In my opinion, the great weakness of English-speaking culture is our reluctance to share our emotions authentically, and the repression of our sexualities. These two cultural traits also happen to be two of the cultural traits I value the most, and therefore I find much more value in creating relationships in culture which do value these things: authentic communication, emotional expression, loyalty, being fun-loving and enjoying life first. And most of these cultural factors are better found outside of the United States.
The United States has a lot of great things going for it, but most of them revolve around seeking personal success, social stature, making tons of money, or material wealth. And many of these values, shared greatly by the women as well, compromise the values that I do hold most important. Therefore it makes sense that I find forming relationships and bonds within the US less appealing now than before — by default the girl has been raised in a culture whose values no longer completely align with my own.
This isn’t to say that it’s impossible for me to find a great girl in the US. There are plenty of amazing American women.

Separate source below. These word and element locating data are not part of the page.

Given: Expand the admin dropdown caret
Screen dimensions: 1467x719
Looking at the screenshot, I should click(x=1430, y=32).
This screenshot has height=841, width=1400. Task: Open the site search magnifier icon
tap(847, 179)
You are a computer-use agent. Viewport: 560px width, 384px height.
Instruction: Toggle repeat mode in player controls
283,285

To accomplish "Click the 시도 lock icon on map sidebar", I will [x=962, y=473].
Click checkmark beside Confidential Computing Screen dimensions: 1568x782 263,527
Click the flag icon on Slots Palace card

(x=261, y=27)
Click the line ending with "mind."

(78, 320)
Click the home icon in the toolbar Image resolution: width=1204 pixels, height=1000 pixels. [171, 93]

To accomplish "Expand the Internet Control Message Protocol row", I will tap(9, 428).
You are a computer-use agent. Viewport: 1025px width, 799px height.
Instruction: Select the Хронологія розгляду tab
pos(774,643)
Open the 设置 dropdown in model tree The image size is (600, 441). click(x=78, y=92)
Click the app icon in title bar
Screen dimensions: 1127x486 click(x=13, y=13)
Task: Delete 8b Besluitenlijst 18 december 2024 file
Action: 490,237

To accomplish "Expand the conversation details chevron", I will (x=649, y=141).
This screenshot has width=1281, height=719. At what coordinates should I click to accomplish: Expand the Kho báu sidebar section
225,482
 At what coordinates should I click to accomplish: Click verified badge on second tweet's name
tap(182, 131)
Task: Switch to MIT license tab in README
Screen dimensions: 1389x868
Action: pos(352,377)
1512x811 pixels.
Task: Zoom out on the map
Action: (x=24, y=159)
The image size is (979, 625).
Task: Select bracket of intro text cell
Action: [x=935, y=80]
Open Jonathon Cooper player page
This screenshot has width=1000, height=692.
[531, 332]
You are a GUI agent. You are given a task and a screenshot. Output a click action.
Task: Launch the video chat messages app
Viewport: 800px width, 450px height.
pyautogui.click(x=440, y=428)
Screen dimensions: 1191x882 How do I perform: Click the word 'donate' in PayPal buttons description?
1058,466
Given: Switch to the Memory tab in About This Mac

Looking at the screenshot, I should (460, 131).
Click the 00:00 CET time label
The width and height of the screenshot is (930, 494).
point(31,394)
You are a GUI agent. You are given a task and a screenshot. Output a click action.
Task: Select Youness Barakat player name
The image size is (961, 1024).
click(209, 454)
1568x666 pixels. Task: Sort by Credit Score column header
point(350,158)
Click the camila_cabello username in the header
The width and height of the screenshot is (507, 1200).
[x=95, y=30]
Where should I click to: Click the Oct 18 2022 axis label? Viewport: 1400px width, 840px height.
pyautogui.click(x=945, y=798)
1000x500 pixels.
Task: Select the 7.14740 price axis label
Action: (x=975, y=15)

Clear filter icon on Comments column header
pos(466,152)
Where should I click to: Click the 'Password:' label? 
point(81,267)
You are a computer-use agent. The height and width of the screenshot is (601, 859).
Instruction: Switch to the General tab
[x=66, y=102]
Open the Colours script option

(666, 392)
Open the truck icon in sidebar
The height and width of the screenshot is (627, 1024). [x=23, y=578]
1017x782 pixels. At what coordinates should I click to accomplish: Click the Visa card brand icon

I’m just saying that this traveling has made it less likely that I connect with them, and the emotional rollercoaster dating foreign women has given me has made many conventional dating scenarios back home feel dull and empty. Call it be over-exposed to a good thing. Or call it a “high quality problem.” I’m not complaining, but just here to share my (bizarre) experience, of actually finding going home alone more appealing than going home with your average attractive 20-something back home.
Right now, I’d put the odds of me settling down in the US permanently at 50/50, and the odds of me settling down with an American woman at maybe 20%. One of my best friends who has traveled quite a bit with me puts those odds at 80% (I settle abroad) and 0% (I marry an American woman). I’m not sure which one of us has more perspective.
But I do know that my perceptions and relationships back home have irreversibly shifted. Whether this is a good shift or not, I don’t know. But I imagine for the American women who persist in awkward small talk, hoping or expecting me to take them home with me, it’s probably a bad thing.